§ **YOUR TASK**
Extract every record, exactly as written, and ignore the pictures.

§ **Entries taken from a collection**
+ + + + +
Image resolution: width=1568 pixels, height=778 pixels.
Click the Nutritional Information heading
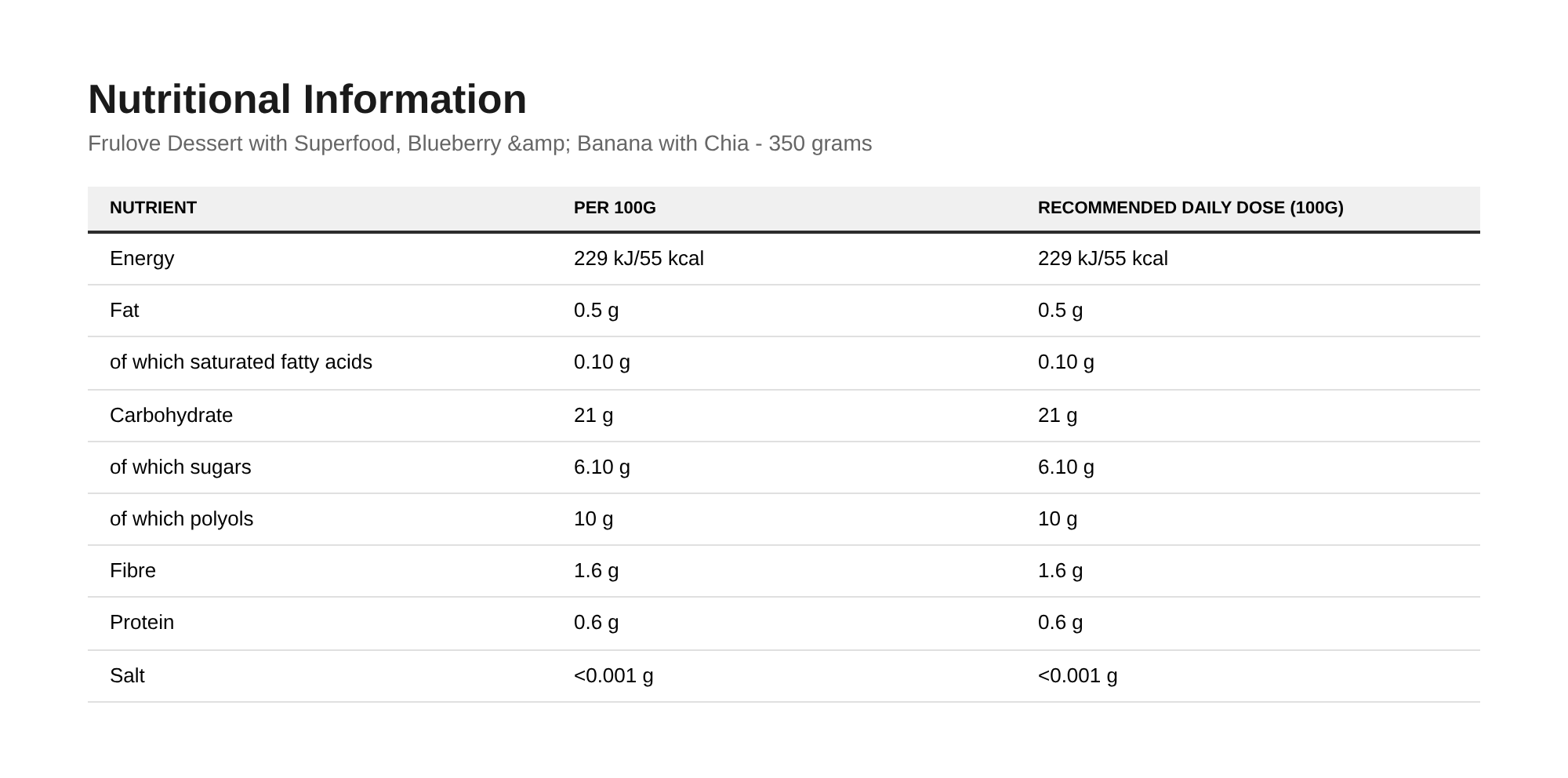click(x=307, y=99)
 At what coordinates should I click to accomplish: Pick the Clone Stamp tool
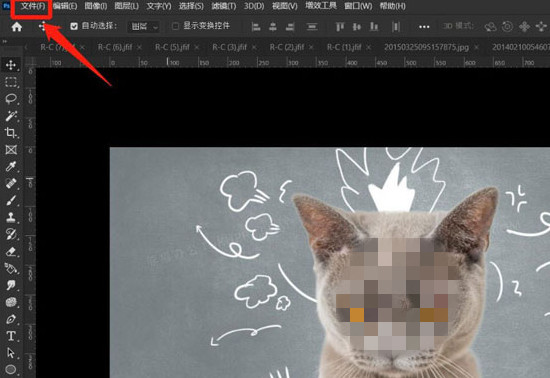click(11, 217)
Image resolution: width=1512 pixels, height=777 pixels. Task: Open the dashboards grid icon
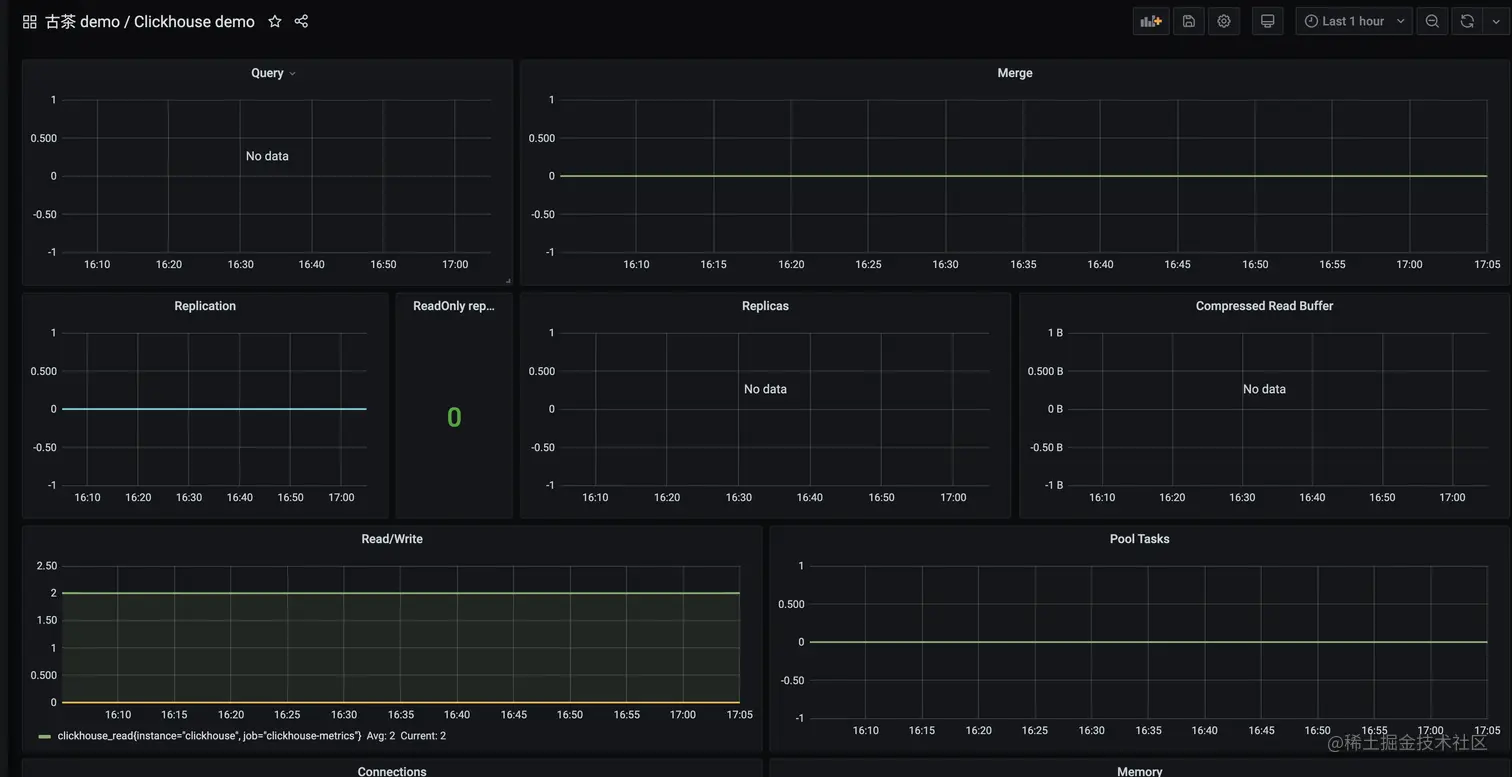(x=29, y=22)
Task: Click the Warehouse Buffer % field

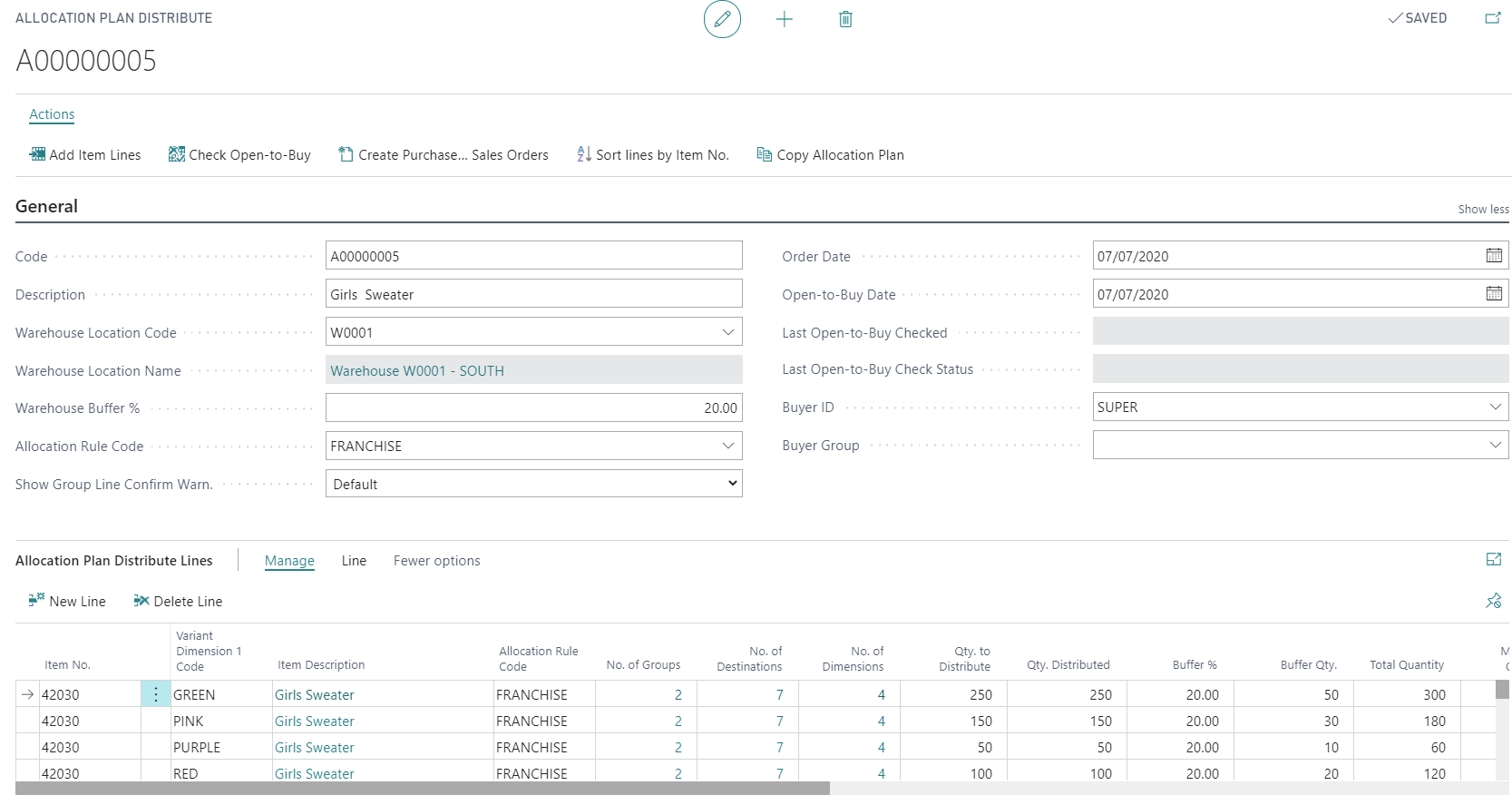Action: click(533, 408)
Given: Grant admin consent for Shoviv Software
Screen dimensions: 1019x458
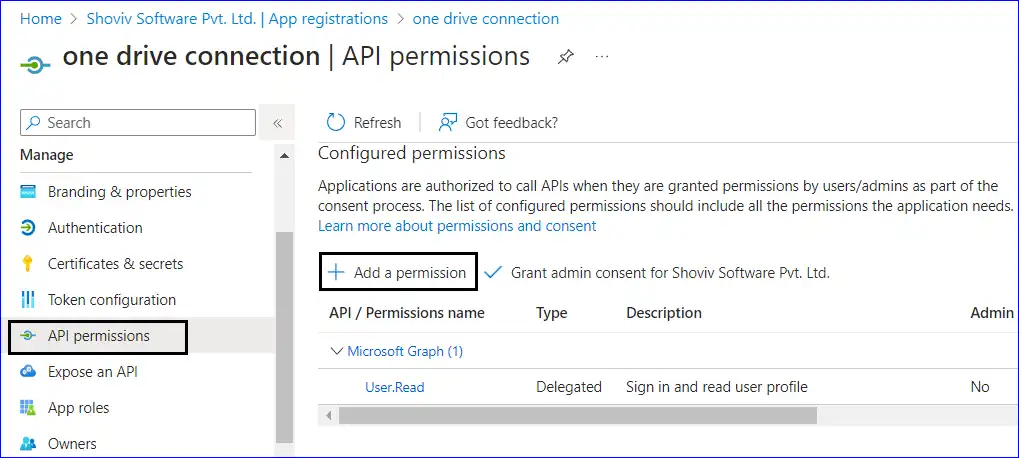Looking at the screenshot, I should coord(658,272).
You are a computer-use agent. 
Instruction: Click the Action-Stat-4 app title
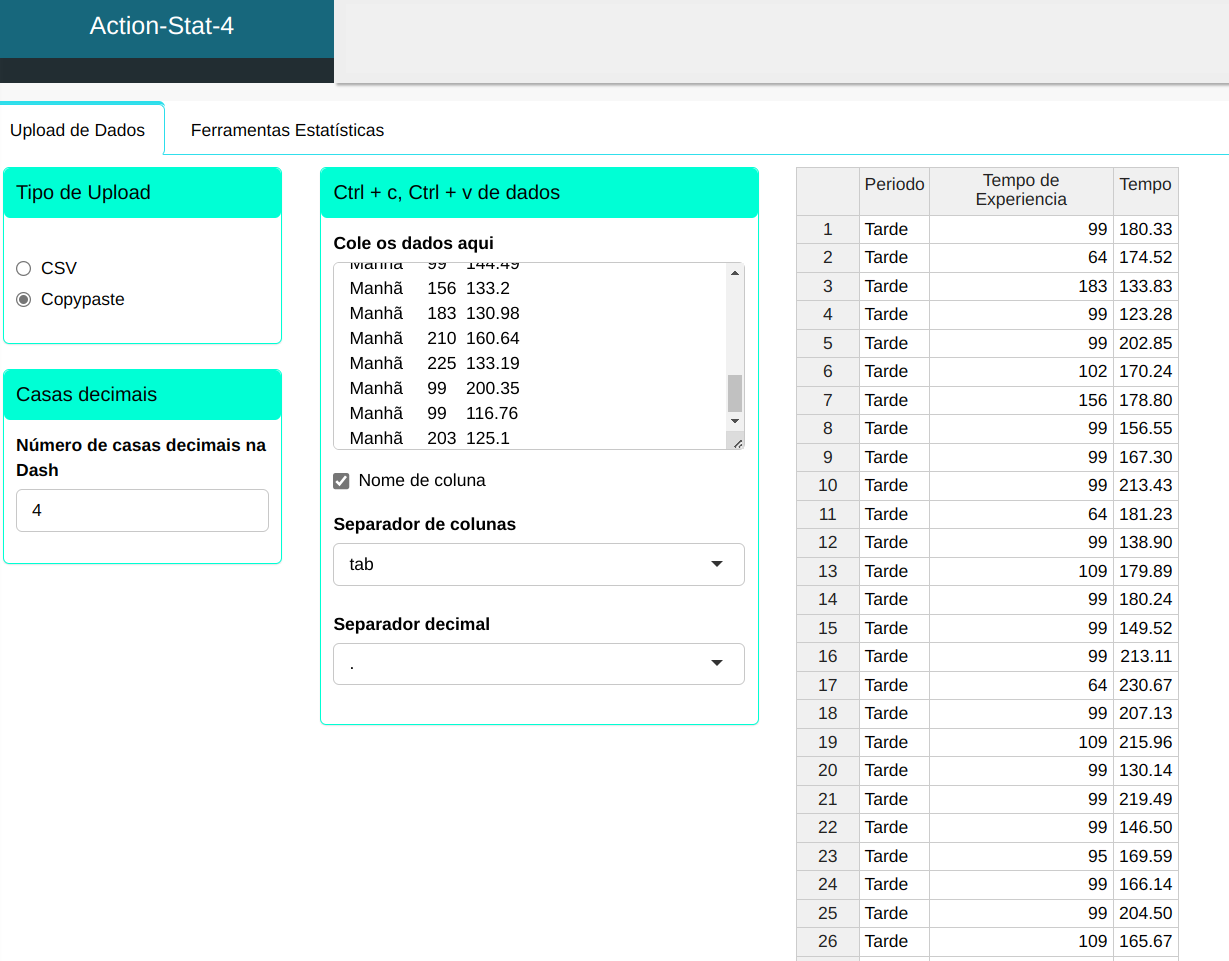tap(162, 26)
+ + + + +
§ **RESPONSE TO THE TASK**
Image resolution: width=1568 pixels, height=778 pixels.
Click the Nutritional Information heading
click(x=307, y=99)
 At what coordinates should I click to accomplish: Pick the Clone Stamp tool
click(11, 217)
Image resolution: width=1512 pixels, height=777 pixels. Task: Open the dashboards grid icon
(x=29, y=22)
Task: Click the Warehouse Buffer % field

Action: click(533, 408)
Given: Grant admin consent for Shoviv Software
Screen dimensions: 1019x458
Looking at the screenshot, I should coord(658,272).
You are a computer-use agent. 
Instruction: Click the Action-Stat-4 app title
tap(162, 26)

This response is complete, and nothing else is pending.